Personal information
- Full name: Samuel Antonio Ramos Linares
- Date of birth: 18 August 2000 (age 26)
- Place of birth: Santa Cruz de Tenerife, Spain
- Height: 1.81 m (5 ft 11 in)
- Position: Central midfielder

Team information
- Current team: St Mirren
- Number: 10

Youth career
- SJ Tablero CF
- CD Sobradillo

Senior career*
- Years: Team / Apps / (Gls)
- 2019–2020: Santa Úrsula / 25 / (7)
- 2020–2022: Las Palmas C / 43 / (14)
- 2022–2023: Las Palmas Atlético / 36 / (7)
- 2023: Mensajero / 8 / (0)
- 2024–2026: Zemplín Michalovce / 50 / (11)
- 2026-: St Mirren / 3 / (1)

= Samuel Ramos (footballer, born 2000) =

Spanish footballer (born 2000)

Samuel Antonio Ramos Linares (born 18 August 2000) is a Spanish professional footballer who plays as a central midfielder for Scottish Premiership club St Mirren.

==Career==
Ramos was born in Santa Cruz de Tenerife and played in the Las Palmas academy. He played senior football for the third and reserve teams.
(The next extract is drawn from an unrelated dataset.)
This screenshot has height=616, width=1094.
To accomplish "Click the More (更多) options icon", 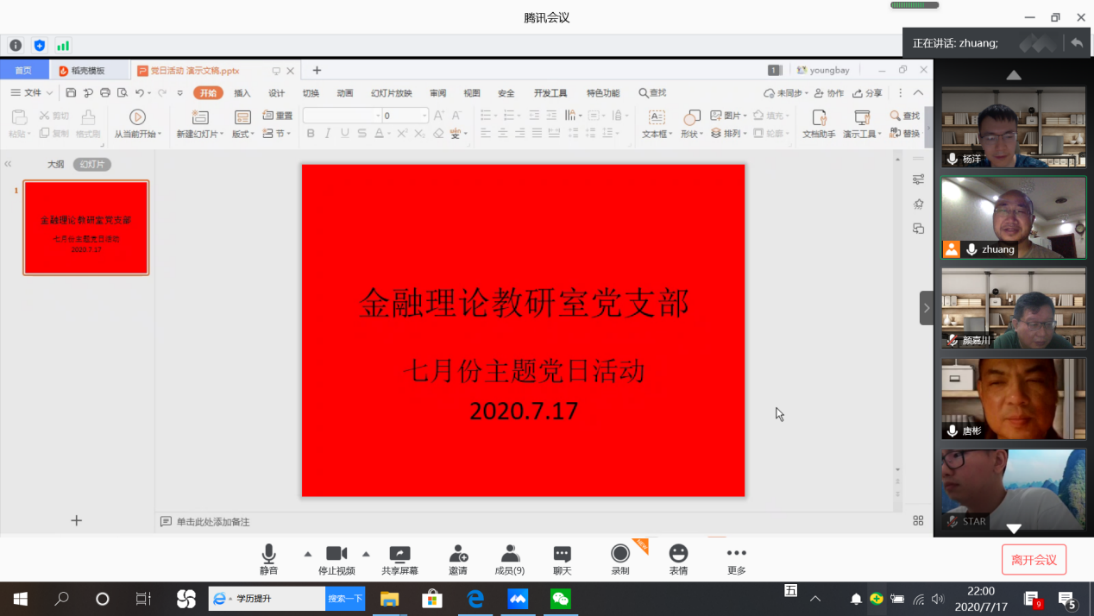I will tap(736, 555).
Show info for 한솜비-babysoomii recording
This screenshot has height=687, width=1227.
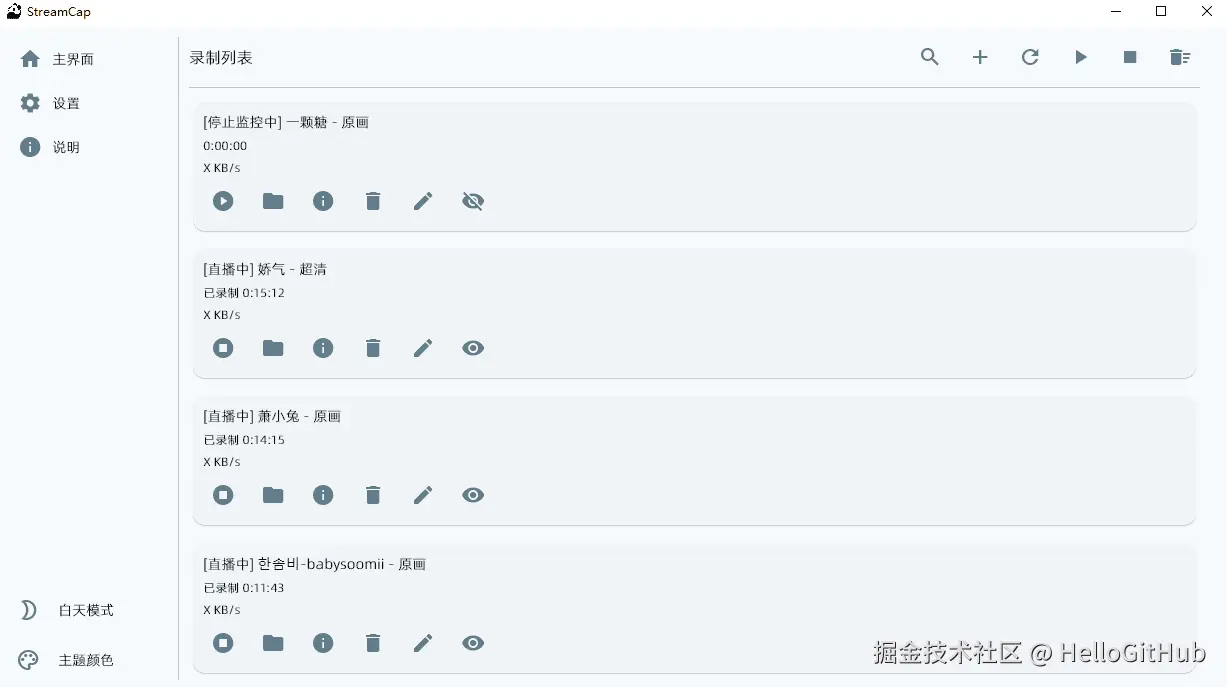[323, 643]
On 22 January 2024, it was announced that Ramos would be joining Slovak club Zemplín Michalovce, signing a two-year contract. He made his professional debut for Zemplín Michalovce in a 2–1 loss against Železiarne Podbrezová, coming on as a substitute for Martin Bednár.He moved to St. Mirren in summer 2026.